The Parity multisig contract is very complex and I wouldn't and didn't trust any funds with it. I hope that the newly deployed fixed multisigs are bug-free but how would you know?

Right now I'm working on tools for static analysis of bytecode and using such tools to verify the correctness of contracts written by hand in assembly, which I think makes a great deal of sense for the simple contracts that we need as utilities (multisigs, tokens, etc).

> The Parity multisig contract is very complex and I wouldn't and didn't trust any funds with it. I hope that the newly deployed fixed multisigs are bug-free but how would you know?

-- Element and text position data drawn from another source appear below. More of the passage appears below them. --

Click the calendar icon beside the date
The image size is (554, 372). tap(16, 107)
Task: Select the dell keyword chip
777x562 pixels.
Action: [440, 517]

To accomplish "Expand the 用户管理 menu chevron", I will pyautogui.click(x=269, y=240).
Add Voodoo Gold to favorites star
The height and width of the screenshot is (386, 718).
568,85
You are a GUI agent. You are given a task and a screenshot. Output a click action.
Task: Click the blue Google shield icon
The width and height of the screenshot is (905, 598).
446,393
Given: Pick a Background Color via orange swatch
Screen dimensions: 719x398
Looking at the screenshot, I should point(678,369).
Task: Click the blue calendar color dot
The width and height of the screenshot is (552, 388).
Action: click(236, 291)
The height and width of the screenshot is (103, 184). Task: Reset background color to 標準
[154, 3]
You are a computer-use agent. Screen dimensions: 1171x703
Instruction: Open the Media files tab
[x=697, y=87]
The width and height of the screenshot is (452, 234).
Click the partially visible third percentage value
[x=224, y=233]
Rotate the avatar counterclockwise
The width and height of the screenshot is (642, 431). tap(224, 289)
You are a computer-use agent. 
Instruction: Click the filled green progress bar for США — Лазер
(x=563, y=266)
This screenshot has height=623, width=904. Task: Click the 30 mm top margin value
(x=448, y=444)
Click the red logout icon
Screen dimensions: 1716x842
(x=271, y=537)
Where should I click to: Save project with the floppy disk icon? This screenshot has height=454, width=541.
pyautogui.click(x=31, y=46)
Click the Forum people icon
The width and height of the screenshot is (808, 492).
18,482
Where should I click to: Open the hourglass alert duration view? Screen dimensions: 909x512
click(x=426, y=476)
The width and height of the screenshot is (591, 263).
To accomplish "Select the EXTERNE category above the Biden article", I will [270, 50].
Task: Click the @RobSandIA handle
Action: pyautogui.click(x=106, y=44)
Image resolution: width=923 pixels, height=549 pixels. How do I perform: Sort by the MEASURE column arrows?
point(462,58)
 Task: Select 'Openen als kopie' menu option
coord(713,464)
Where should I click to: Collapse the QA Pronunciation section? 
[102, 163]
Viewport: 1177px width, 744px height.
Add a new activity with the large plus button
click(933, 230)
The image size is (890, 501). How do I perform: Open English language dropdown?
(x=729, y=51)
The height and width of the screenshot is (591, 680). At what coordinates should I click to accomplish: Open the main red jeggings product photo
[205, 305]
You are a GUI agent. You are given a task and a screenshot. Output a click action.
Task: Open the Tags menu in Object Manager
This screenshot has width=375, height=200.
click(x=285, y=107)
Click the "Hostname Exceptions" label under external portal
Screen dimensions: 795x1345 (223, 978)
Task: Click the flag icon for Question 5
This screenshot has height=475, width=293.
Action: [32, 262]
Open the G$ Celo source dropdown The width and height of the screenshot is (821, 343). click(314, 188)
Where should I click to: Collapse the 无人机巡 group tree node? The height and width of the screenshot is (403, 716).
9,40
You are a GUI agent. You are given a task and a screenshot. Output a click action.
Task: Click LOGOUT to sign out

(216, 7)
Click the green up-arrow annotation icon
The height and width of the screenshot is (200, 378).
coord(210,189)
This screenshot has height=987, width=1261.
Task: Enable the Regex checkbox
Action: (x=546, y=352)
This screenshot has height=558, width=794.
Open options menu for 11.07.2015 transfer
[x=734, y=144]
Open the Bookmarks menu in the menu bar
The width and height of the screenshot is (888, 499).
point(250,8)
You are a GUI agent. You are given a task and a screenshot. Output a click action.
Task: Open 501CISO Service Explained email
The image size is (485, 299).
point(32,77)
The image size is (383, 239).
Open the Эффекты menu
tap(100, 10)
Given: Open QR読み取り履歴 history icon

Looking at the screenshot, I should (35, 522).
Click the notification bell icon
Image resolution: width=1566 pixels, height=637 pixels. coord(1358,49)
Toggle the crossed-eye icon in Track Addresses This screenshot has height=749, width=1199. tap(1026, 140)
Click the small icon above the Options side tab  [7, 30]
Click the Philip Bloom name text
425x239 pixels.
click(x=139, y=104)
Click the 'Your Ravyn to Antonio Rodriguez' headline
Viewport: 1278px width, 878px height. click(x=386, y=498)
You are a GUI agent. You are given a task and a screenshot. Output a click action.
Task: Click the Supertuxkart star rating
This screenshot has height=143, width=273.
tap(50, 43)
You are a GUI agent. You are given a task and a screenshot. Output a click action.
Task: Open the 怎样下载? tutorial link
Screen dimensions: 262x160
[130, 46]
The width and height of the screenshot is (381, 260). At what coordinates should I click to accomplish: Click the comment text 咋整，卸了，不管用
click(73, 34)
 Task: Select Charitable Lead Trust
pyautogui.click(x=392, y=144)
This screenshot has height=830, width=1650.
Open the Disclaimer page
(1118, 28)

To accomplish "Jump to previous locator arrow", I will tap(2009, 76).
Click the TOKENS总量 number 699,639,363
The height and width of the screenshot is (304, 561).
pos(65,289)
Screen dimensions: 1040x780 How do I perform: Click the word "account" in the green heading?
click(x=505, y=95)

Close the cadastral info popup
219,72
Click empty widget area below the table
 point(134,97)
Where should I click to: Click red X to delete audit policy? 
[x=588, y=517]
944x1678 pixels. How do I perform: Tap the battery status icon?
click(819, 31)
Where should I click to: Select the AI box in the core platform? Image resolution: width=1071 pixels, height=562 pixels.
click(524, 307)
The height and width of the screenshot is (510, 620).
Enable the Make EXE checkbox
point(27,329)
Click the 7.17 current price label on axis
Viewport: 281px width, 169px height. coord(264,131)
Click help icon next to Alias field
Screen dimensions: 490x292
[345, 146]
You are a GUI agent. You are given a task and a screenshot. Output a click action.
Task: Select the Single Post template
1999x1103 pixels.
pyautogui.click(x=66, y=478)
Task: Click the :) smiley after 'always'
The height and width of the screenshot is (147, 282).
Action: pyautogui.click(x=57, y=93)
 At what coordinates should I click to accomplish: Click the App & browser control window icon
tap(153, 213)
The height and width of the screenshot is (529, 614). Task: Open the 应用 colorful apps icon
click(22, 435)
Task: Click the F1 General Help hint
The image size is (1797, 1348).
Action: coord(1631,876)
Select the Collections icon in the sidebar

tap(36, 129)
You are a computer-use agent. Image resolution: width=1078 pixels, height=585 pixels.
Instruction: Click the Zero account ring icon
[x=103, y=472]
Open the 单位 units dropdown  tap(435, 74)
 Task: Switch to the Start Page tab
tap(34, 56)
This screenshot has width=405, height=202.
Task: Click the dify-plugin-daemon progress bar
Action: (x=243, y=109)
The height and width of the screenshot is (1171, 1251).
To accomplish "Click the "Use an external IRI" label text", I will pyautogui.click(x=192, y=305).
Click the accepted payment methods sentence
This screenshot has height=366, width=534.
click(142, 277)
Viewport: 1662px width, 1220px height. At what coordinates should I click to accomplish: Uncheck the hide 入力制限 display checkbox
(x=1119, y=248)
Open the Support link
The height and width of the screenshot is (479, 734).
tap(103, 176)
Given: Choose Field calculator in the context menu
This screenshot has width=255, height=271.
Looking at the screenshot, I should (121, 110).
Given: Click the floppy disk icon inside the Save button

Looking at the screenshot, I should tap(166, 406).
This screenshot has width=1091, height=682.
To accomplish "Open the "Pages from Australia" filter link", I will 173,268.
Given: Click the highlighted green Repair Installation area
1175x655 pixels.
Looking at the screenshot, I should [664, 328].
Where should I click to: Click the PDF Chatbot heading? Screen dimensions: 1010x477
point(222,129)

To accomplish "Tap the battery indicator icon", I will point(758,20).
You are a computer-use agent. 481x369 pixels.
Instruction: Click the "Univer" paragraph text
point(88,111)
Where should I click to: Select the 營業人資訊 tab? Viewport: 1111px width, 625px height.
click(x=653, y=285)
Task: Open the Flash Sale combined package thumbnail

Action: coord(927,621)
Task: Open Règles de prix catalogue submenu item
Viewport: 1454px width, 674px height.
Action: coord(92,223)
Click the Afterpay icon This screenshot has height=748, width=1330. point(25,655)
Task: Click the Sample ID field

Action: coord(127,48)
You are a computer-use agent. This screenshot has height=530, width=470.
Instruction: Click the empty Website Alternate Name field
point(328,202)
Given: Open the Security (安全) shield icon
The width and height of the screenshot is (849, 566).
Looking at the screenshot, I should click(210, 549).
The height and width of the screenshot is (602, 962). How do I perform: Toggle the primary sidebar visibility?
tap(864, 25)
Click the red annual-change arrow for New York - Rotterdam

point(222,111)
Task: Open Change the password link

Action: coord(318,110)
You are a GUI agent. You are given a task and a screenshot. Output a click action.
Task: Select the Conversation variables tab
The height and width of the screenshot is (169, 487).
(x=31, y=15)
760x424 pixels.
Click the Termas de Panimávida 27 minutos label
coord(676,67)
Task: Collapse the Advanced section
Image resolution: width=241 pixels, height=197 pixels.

Yeah...any ideas why they didn't go with a language that had an easier route for formal verification? It seems like an ideal application and the contract specifications seem like they would be fairly straightforward to prove (compared to what you'd see in most journal papers for instance). I'm guessing the designers just weren't aware of theorem provers but I'm puzzled why they didn't go with a language with strong static typing where private access and immutability are the defaults plus avoiding anything to do with the mechanism they have for picking default handling functions when a message isn't understood. Great experiment to watch though!

I'm not sure static typing is tied to formal verification. In fact if you think about it most proofs are basically typeless I a lot of cases.

Dependent or even refinement type systems are where a great deal of research into proof carrying code is done (for refinement types, since systems are restricted to decidability, the proofs are automatic but more limited).

What proof systems are you thinking about? Strong static types seem the most natural way to introduce formal verification into mainstream programming to me.

(Not the parent here.) ACL2 is a prominent example of a proof assistant without a strong static type system; its object language is a pure subset of Common Lisp. The lack of static types is one of the reasons I find proving in ACL2 to be painful, but others have done amazing stuff with it.

Well general mathmatecial proofs or TLA+... or would it be better to define "integer" as a strong type which I'm willing to concede.

I don't feel there's much difference between e.g. the Coq way where types are used to bake specifications + proofs into the program and the Isabelle way where you write a program with less complex types and prove properties about the program after the fact.

General mathematical proofs? If you mean paper proofs they wouldn't be considered formal as they don't go down to the axiom level.

I guess that makes sense to count axioms as strongly typed.

Type checking can be represented as abstract interpretation. It is the mostly widely used kind of formal verification that exists.